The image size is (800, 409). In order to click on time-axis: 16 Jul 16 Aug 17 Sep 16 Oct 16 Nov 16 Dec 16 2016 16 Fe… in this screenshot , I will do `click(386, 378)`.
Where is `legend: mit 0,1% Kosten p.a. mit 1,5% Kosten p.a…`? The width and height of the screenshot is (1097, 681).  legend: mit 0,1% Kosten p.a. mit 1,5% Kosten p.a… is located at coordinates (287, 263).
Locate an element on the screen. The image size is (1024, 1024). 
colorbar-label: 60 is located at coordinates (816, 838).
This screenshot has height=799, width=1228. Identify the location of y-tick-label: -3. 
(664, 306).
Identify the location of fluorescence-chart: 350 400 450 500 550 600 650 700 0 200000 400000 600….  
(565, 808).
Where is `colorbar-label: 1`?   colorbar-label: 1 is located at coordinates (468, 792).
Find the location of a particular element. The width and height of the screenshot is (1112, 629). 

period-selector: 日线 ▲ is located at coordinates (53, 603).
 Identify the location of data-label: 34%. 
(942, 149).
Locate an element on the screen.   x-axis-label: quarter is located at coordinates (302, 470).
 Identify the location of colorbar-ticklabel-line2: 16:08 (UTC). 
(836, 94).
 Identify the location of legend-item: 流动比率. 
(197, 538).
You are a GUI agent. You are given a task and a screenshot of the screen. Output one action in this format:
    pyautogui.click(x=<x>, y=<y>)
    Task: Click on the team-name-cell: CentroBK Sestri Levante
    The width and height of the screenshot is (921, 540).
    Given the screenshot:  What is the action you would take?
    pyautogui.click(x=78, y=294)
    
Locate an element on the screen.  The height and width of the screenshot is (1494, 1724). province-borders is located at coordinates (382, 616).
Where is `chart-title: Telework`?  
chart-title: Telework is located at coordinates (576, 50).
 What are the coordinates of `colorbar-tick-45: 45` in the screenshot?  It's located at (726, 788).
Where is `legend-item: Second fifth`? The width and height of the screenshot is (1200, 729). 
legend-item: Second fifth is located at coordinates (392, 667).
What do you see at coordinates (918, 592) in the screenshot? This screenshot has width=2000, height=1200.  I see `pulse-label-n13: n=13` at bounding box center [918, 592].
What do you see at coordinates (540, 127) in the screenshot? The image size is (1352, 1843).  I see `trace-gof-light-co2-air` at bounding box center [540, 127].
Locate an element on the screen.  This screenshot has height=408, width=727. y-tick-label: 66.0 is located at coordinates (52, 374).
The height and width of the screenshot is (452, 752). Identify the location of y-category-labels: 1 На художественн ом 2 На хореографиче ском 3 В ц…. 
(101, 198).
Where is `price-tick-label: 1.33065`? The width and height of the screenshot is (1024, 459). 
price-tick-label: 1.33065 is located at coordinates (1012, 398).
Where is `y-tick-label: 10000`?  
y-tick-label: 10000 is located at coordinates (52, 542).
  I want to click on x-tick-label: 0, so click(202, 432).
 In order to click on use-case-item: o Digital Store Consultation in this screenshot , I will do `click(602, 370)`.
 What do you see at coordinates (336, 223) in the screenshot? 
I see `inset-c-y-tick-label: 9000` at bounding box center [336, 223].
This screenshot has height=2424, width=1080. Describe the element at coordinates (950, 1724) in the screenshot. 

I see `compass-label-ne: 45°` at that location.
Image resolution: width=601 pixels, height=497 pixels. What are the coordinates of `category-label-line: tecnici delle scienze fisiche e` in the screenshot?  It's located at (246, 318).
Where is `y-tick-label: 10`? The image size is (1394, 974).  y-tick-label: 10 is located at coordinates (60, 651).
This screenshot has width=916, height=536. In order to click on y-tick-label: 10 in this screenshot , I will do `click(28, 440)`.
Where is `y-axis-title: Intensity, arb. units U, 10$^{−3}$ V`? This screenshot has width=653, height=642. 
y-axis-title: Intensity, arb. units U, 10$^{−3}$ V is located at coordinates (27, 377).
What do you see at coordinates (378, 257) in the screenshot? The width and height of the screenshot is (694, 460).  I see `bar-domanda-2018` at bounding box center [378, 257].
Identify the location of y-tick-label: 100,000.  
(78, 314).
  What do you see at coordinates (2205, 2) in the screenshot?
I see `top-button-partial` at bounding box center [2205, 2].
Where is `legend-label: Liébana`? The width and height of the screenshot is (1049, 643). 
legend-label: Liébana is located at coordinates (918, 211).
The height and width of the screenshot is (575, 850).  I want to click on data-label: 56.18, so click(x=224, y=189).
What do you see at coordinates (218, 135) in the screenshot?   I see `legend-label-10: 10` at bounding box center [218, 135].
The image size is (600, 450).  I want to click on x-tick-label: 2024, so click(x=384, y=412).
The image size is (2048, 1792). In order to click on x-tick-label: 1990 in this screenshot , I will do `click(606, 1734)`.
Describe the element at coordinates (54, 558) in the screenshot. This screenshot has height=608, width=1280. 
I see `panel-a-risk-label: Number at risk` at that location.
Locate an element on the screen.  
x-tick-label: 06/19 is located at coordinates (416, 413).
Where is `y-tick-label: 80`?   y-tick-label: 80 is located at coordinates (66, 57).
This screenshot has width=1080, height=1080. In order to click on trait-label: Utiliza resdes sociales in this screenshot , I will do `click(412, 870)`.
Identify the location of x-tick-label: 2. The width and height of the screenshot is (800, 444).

◆ About this exercise:
Rewrite the entries above, changing every "Identify the location of" to "Find the position of" and leaving everything else the same.

◆ Response to this exercise:
The image size is (800, 409). In order to click on time-axis: 16 Jul 16 Aug 17 Sep 16 Oct 16 Nov 16 Dec 16 2016 16 Fe… in this screenshot , I will do `click(386, 378)`.
Where is `legend: mit 0,1% Kosten p.a. mit 1,5% Kosten p.a…`? The width and height of the screenshot is (1097, 681).  legend: mit 0,1% Kosten p.a. mit 1,5% Kosten p.a… is located at coordinates (287, 263).
Locate an element on the screen. The image size is (1024, 1024). 
colorbar-label: 60 is located at coordinates (816, 838).
This screenshot has height=799, width=1228. Find the position of y-tick-label: -3. 
(664, 306).
Find the position of fluorescence-chart: 350 400 450 500 550 600 650 700 0 200000 400000 600….  
(565, 808).
Where is `colorbar-label: 1`?   colorbar-label: 1 is located at coordinates (468, 792).
Find the location of a particular element. The width and height of the screenshot is (1112, 629). 

period-selector: 日线 ▲ is located at coordinates (53, 603).
 Find the position of data-label: 34%. 
(942, 149).
Locate an element on the screen.   x-axis-label: quarter is located at coordinates (302, 470).
 Find the position of colorbar-ticklabel-line2: 16:08 (UTC). 
(836, 94).
 Find the position of legend-item: 流动比率. 
(197, 538).
You are a GUI agent. You are given a task and a screenshot of the screen. Output one action in this format:
    pyautogui.click(x=<x>, y=<y>)
    Task: Click on the team-name-cell: CentroBK Sestri Levante
    The width and height of the screenshot is (921, 540).
    Given the screenshot:  What is the action you would take?
    pyautogui.click(x=78, y=294)
    
Locate an element on the screen.  The height and width of the screenshot is (1494, 1724). province-borders is located at coordinates (382, 616).
Where is `chart-title: Telework`?  
chart-title: Telework is located at coordinates (576, 50).
 What are the coordinates of `colorbar-tick-45: 45` in the screenshot?  It's located at (726, 788).
Where is `legend-item: Second fifth`? The width and height of the screenshot is (1200, 729). 
legend-item: Second fifth is located at coordinates (392, 667).
What do you see at coordinates (918, 592) in the screenshot? This screenshot has width=2000, height=1200.  I see `pulse-label-n13: n=13` at bounding box center [918, 592].
What do you see at coordinates (540, 127) in the screenshot? The image size is (1352, 1843).  I see `trace-gof-light-co2-air` at bounding box center [540, 127].
Locate an element on the screen.  This screenshot has height=408, width=727. y-tick-label: 66.0 is located at coordinates (52, 374).
The height and width of the screenshot is (452, 752). Find the position of y-category-labels: 1 На художественн ом 2 На хореографиче ском 3 В ц…. 
(101, 198).
Where is `price-tick-label: 1.33065`? The width and height of the screenshot is (1024, 459). 
price-tick-label: 1.33065 is located at coordinates (1012, 398).
Where is `y-tick-label: 10000`?  
y-tick-label: 10000 is located at coordinates (52, 542).
  I want to click on x-tick-label: 0, so click(202, 432).
 In order to click on use-case-item: o Digital Store Consultation in this screenshot , I will do `click(602, 370)`.
 What do you see at coordinates (336, 223) in the screenshot? 
I see `inset-c-y-tick-label: 9000` at bounding box center [336, 223].
This screenshot has height=2424, width=1080. Describe the element at coordinates (950, 1724) in the screenshot. 

I see `compass-label-ne: 45°` at that location.
Image resolution: width=601 pixels, height=497 pixels. What are the coordinates of `category-label-line: tecnici delle scienze fisiche e` in the screenshot?  It's located at (246, 318).
Where is `y-tick-label: 10`? The image size is (1394, 974).  y-tick-label: 10 is located at coordinates (60, 651).
This screenshot has width=916, height=536. In order to click on y-tick-label: 10 in this screenshot , I will do `click(28, 440)`.
Where is `y-axis-title: Intensity, arb. units U, 10$^{−3}$ V`? This screenshot has width=653, height=642. 
y-axis-title: Intensity, arb. units U, 10$^{−3}$ V is located at coordinates (27, 377).
What do you see at coordinates (378, 257) in the screenshot? The width and height of the screenshot is (694, 460).  I see `bar-domanda-2018` at bounding box center [378, 257].
Find the position of y-tick-label: 100,000.  
(78, 314).
  What do you see at coordinates (2205, 2) in the screenshot?
I see `top-button-partial` at bounding box center [2205, 2].
Where is `legend-label: Liébana`? The width and height of the screenshot is (1049, 643). 
legend-label: Liébana is located at coordinates (918, 211).
The height and width of the screenshot is (575, 850).  I want to click on data-label: 56.18, so click(x=224, y=189).
What do you see at coordinates (218, 135) in the screenshot?   I see `legend-label-10: 10` at bounding box center [218, 135].
The image size is (600, 450).  I want to click on x-tick-label: 2024, so click(x=384, y=412).
The image size is (2048, 1792). In order to click on x-tick-label: 1990 in this screenshot , I will do `click(606, 1734)`.
Describe the element at coordinates (54, 558) in the screenshot. This screenshot has height=608, width=1280. 
I see `panel-a-risk-label: Number at risk` at that location.
Locate an element on the screen.  
x-tick-label: 06/19 is located at coordinates (416, 413).
Where is `y-tick-label: 80`?   y-tick-label: 80 is located at coordinates (66, 57).
This screenshot has width=1080, height=1080. In order to click on trait-label: Utiliza resdes sociales in this screenshot , I will do `click(412, 870)`.
Find the position of x-tick-label: 2. The width and height of the screenshot is (800, 444).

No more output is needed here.